Вопрос: Можешь ли ты дать нам общий взгляд на то, что происходит в Словении?
Ответ: Чтобы понять восстание, которое сейчас происходи в Словении, нам надо увидеть все это в более широкой перспективе, взглянуть лет на 10 или 20 назад. В 1991 году Словения добилась независимости после недолгой войны с тем, что сейчас уже является бывшей Югославией, совершив переход от государственно-ориентированного социализма к неолиберальному капитализму, точнее, к тому, в чем мы живем сегодня. А с 2008 года или, может быть, надо сказать, что с 2009 года – когда кризис реально поразил Словению – люди все больше и больше сталкиваются с урезаниями самых основных социальных гарантий – от системы здравоохранения до системы образования, пенсий и т.д. Конечно, люди жили в обществе, где существовало большее равенство, и оно все больше и больше меняется, и разрыв между немногими людьми, которые крайне богаты, и массами, которые все больше и больше беднеют, становится все очевиднее. Во времена экономического кризиса положение, в котором находятся в основном бедняки или, скажем, низы трудящегося класса, распространяется на большинство населения, если хотите, на так называемый средний класс. И это особенно сильно поразило некоторые из регионов, что особенно очевидно, я думаю, в районе Марибора. Это второй по величине город в Словении, где и начался бунт. Там в начале 90-х все основные отрасли промышленности – автомобильная и т.д. – развалились, потеряв рынок сбыта в бывших советских странах. И город, по сути, так и не вернулся к прежнему процветанию, там множество безработных и т.д. Такова по сути ситуация, в которой начался этот бунт. Общее разочарование в экономическом положении, меры экономии становятся все строже с каждым днем, они принимают решения во дворцах, но это сказывается на нашей повседневной жизни. Это соединяется с, надо сказать, всеобщей коррупцией стоящих у власти политиканов – от самых высших до региональных, мэров городов и т.д. Я думаю, все это способствовало общему разочарованию людей в государстве, существующем сегодня в словенском обществе.

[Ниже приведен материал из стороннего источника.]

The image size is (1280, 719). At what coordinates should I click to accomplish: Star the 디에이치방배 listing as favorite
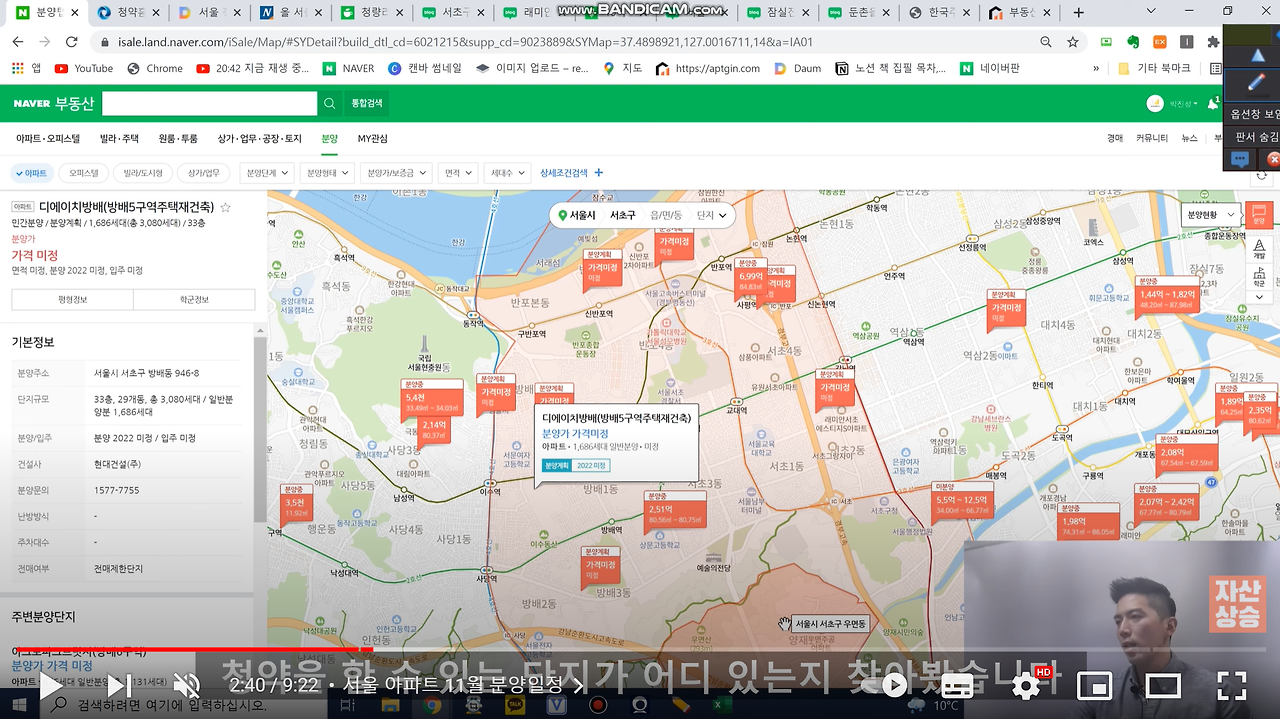(x=225, y=208)
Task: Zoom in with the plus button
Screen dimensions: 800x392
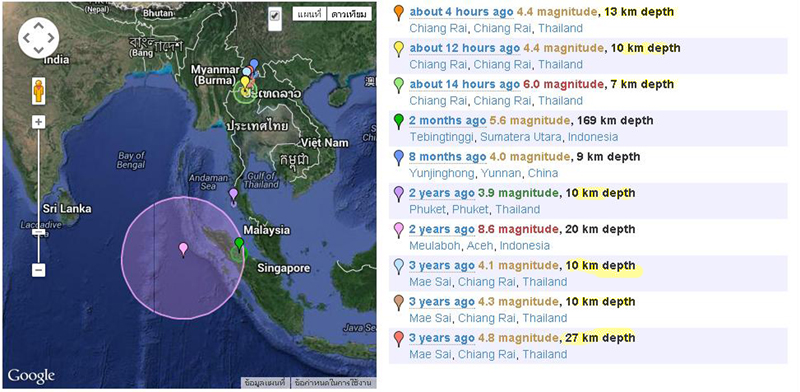Action: click(39, 122)
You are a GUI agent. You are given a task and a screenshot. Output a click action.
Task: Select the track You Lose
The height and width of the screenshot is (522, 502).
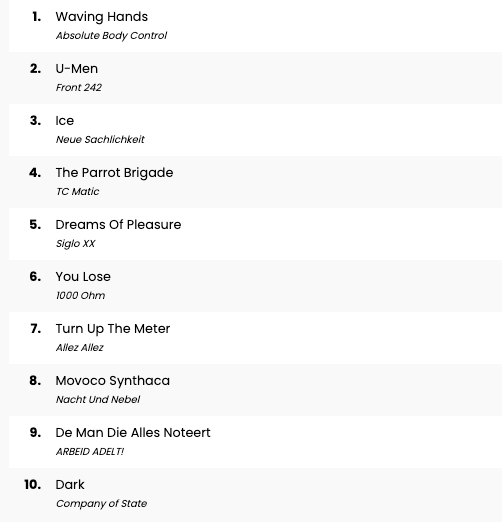coord(83,277)
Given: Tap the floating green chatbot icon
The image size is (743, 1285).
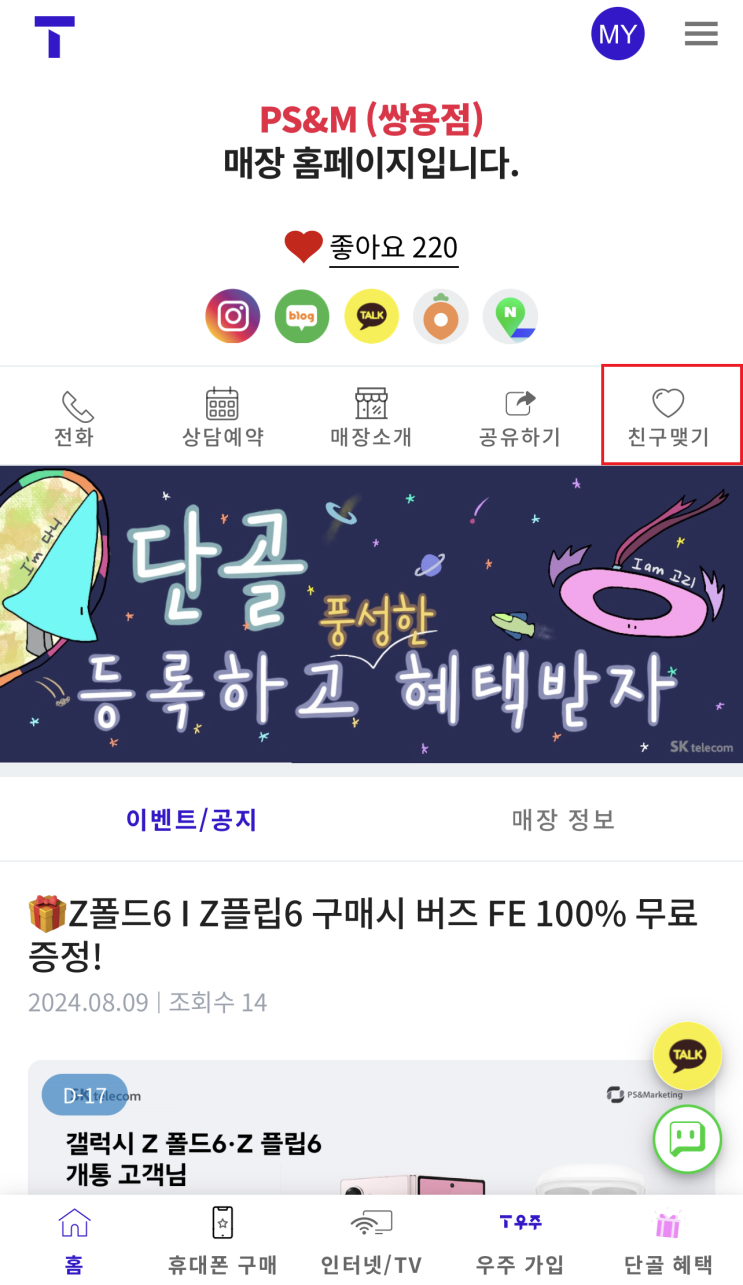Looking at the screenshot, I should (687, 1139).
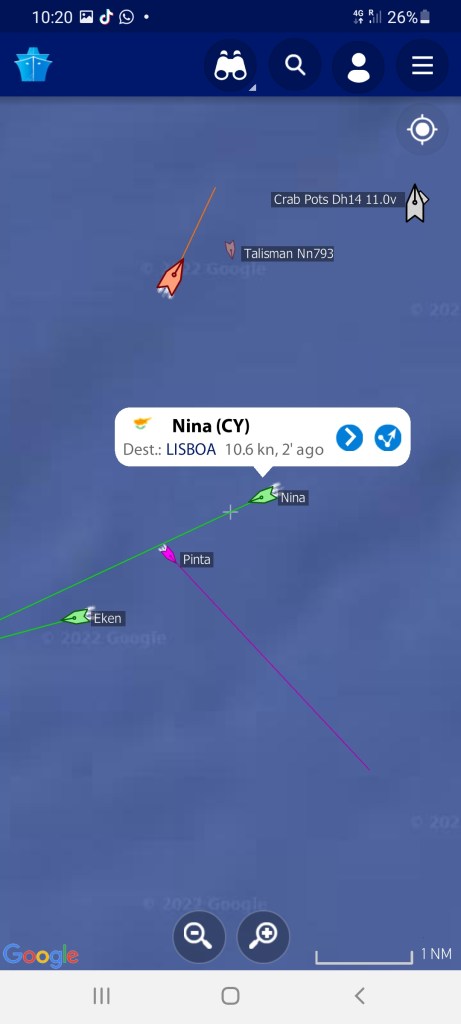This screenshot has width=461, height=1024.
Task: Tap the MarineTraffic ship logo
Action: (x=33, y=65)
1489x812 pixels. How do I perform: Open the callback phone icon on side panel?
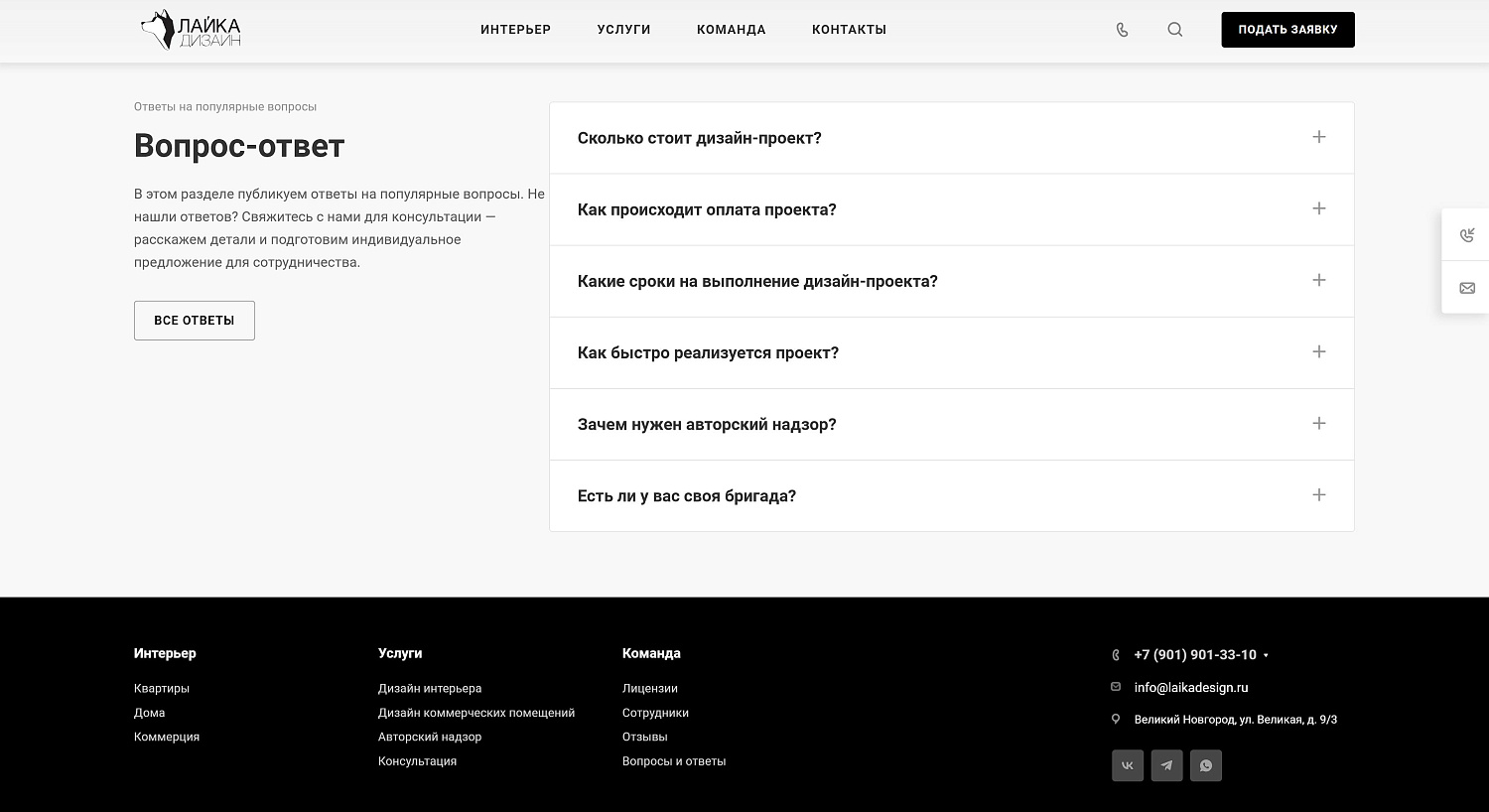[x=1467, y=235]
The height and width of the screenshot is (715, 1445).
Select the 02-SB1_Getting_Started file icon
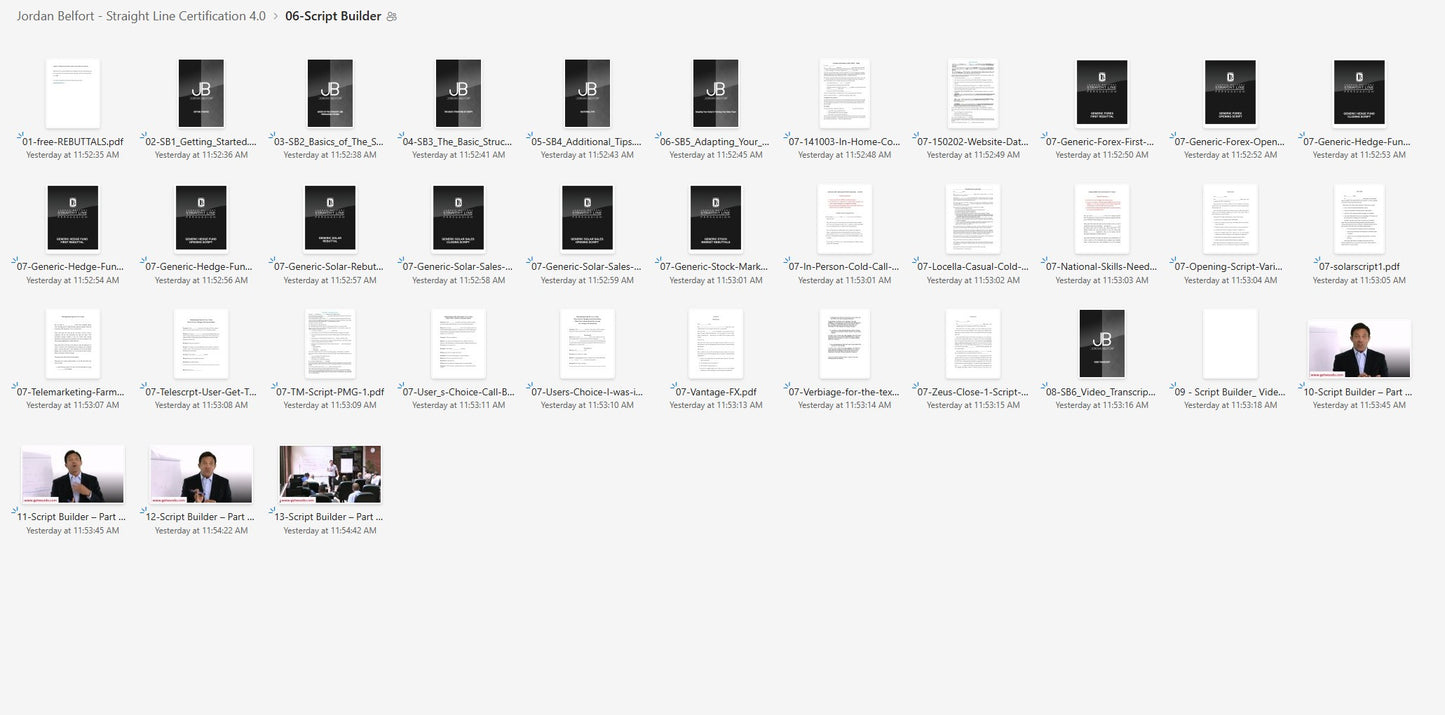(201, 93)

Вопрос: Что же произошло в Мариборе, где начался весь этот протест?
Ответ: Изначальная причина была небольшой или, я бы сказала, даже не очень значительной. Мэр города Марибора стал строить радары на каждом перекрестке. Их стало, думаю, больше 20, и они измеряли скорость людей на перекрестках. А прибыли от штрафов, наложенных на тех, кто превышал скорость, шла частному инвестору. Ведь все это делалось не за государственные, а за частные деньги, своего рода, в партнерстве с государством. Так или иначе, через пару дней некоторые люди получили квитанции, а ночью половина этих аппаратов была сожжена. И ту люди просто взорвались. О первом, как мы говорим, восстании в Мариборе было заранее объявлено в Фэйсбуке, но собралось не так уж много людей. Там было где-то около 1500 человек, но это цифра для Марибора, где люди не привыкли к протестам. Как бы то ни было, они собрались и потребовали отставки мэра. Но уже в ходе первого протеста из заявлений людей стало ясно, что они не просто против этих аппаратов, которые выдают им квитанции. Они в действительности против общей ситуации, сложившейся в Словении и в их городе. Они не хотят коррупции, не хотят государства, которое не обеспечивает им минимальных условий для развития и жизни, и т.д., и т.п. В принципе, уже на первом протесте, который положил начало восстанию по всей Словении, люди распространили свое послание политикам: вам конец, вам всем, от первого до последнего. Так это послание, которое по-словенски звучит «готоф е», что означает «Тебе конец», было затем распространено на всех политиков в Словении, от премьер-министра и президента до местных мэров, которыми люди сыты по горло. Так что это было довольно интересное развитие, потому что всего за пару дней протесты были объявлены в Фэйсбуке почти в каждом маленьком городке в Словении, даже в селениях, где еще никто и никогда не протестовал. Люди уже ничего не боялись и выражали свой гнев. Смелость некоторых протестующих, того, что они делали, была невероятной. Например, в небольшом городке, где живет министр по социальным делам, сотни людей пришли к его дому и стали требовать, чтобы он вышел к ним и объяснил, как и что он намерен делать. Так что это немного захватывает дух. Это борьба, какой до сих пор не видывали в Словении. И смелость, которой никто не предполагал у людей.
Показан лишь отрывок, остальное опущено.